The model consists of two stages: training and inference (see the picture below). In the first stage, the diffusion model was trained on sets of supervised images and their corresponding camera poses. The model learned to identify the most probable camera pose for each set of pictures. In the second stage, the trained model was used for inference, to recover the camera pose by reversing the diffusion process.

PoseDiffusion framework

For example, you have a camera and you take some pictures of a scene from different angles. You want to know the camera pose, where the camera was when you took each picture, and how it was pointing. The camera pose can be described by the coordinates of the camera and the direction it was facing (in our picture there numbers are called x).

p(x | I) tells us how likely each possible pose x of the camera is for the given pictures I. If p(x | I) is high for a certain pose x, it means that pose x is very likely to match the pictures I.

  • During the training the model learns to maximize p(x | I) using a set of (x, I).
  • During the inference the model takes a set of images (I) and outputs the camera poses (x).

The training dataset is made of multiple images of a scene taken from different viewpoints, and the corresponding camera poses (position and orientation) for each image.

Visualization of sampling iterations

The video above shows some sampling iterations for pose estimation. Given a set of input frames, the model samples p(x|I) step by step.

Qualitative comparison

The figure below shows the results of the PoseDiffusion method compared to RelPose, COLMAP+SPSG, and the ground truth (red color). The input images I are taken from the CO3Dv2 dataset. A missing camera indicates that the method did not succeed.
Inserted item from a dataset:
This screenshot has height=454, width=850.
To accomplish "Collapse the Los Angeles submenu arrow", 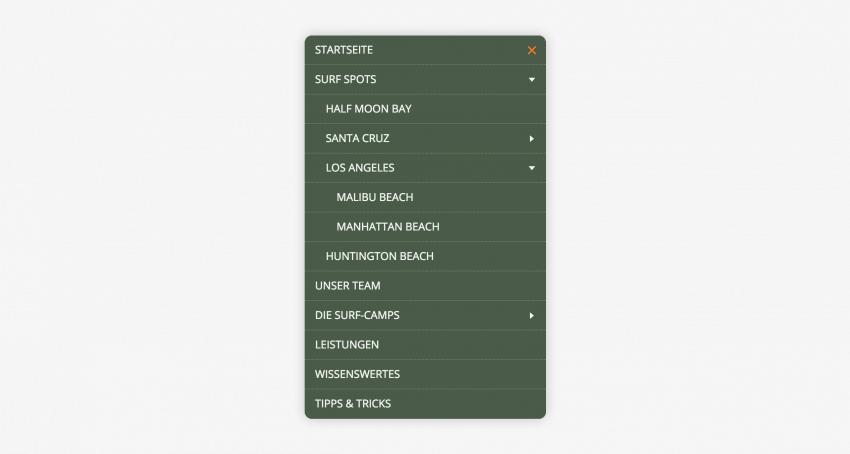I will point(532,168).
Pose estimation on CO3Dv2 dataset

Create a 3D model of a scene from a set of 2D photos 

With the new method you can create a 3D model of a scene from a set of 2D photos (photogrammetry). Imagine you have a camera and you take pictures of a building from different angles.

You can use those pictures to figure out the shape and size of the building. The model uses the probabilistic diffusion to calculate the best positions and orientations of the camera for each picture, and then use them to estimate the 3D points of that building.

Conclusion

PoseDiffusion is a new method for camera pose estimation that outperforms other methods by combining the strengths of traditional and learned methods.

The new approach addresses one of the main challenges of learned methods: the generalization across datasets, even when trained on a dataset with different pose distributions. For example, if it learned from pictures of people standing, it can still work on pictures of people sitting or lying down.

The model can be used for 3D reconstruction, augmented reality, and robot navigation.